Prepared slides that are purchased from a store or science supply company can be both interesting and educational. Although my students prefer to make their own slides, they are happy to look at prepared slides when it's either too difficult or impossible to make the equivalent slide in class. The slides are usually stained to emphasis certain parts.
Prepared slides are sold individually and in collections. When buying a collection, it's important to discover what slides are in the collection. Some may not be appropriate for a particular child. For example, there may be too many plant slides compared to animal slides, or vice versa. There may also be some slides that a child or parent may find objectionable, such as ones made from a dog's body.
Microscopic Hunters in Pond Water
Microorganisms in Pond Water
Pond or lake water can be fascinating to examine under a microscope. This is especially true in late spring, summer, and early fall when many pond creatures are active.
Adding a bit of sediment from the bottom of the pond or a few leaves of aquatic plants to a container of pond water can increase the variety of organisms seen. Some pond microorganisms spend their lives attached to a surface instead of swimming freely through the water.
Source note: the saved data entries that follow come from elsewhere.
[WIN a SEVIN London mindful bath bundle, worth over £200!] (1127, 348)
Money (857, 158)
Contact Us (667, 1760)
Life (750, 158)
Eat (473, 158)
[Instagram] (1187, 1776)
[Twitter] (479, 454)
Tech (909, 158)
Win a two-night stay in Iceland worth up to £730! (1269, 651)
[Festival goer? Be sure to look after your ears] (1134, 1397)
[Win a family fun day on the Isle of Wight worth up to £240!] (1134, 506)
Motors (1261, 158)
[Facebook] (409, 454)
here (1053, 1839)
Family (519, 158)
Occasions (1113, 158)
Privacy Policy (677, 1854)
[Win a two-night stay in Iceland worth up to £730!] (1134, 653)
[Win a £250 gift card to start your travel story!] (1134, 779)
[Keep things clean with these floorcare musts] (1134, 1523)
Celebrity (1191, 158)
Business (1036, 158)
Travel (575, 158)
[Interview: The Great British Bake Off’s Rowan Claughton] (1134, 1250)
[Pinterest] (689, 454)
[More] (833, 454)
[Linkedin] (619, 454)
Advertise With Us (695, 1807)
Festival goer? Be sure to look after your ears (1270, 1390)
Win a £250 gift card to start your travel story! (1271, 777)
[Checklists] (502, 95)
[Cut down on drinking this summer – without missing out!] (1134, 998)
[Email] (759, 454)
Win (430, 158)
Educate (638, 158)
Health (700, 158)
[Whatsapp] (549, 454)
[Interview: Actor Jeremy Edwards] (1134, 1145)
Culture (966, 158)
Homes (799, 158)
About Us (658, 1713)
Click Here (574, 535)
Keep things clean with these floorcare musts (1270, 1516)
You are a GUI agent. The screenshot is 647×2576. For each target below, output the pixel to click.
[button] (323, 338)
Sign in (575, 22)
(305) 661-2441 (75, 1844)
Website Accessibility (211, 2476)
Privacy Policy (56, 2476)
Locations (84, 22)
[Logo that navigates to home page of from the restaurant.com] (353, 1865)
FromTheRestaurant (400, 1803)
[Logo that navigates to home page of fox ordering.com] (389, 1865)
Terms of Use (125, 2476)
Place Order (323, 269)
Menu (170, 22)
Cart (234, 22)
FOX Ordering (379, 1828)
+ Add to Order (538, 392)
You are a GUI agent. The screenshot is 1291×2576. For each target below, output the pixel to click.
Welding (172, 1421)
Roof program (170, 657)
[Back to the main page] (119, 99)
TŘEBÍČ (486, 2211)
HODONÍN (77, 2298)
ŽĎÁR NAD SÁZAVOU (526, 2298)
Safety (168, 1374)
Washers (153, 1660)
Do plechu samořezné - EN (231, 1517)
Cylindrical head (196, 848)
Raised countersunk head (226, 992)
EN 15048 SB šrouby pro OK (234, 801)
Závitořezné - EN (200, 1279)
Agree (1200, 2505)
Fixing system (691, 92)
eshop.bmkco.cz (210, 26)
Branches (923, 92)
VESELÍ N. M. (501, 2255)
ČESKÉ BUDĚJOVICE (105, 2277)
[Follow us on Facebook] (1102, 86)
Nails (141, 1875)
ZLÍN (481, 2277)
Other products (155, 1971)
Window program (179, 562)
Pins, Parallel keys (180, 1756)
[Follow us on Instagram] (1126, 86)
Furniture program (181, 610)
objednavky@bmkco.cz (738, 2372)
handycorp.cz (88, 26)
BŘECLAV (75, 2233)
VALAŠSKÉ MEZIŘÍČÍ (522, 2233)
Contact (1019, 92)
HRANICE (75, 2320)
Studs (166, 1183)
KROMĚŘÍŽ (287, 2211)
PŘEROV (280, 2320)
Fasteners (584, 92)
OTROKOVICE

Small organisms that aren't microscopic can also be collected from ponds and examined under a microscope. My classes love to look at mosquito larvae, for example. They are so big that often only part of their body fills the screen at low power, but they are very interesting to observe.
Looking at items under a microscope is an educational, enriching, and entertaining experience for both children and adults. The enjoyment can last through childhood and into adulthood, as it has for me. The amazement of seeing living things and details that are normally invisible never fades.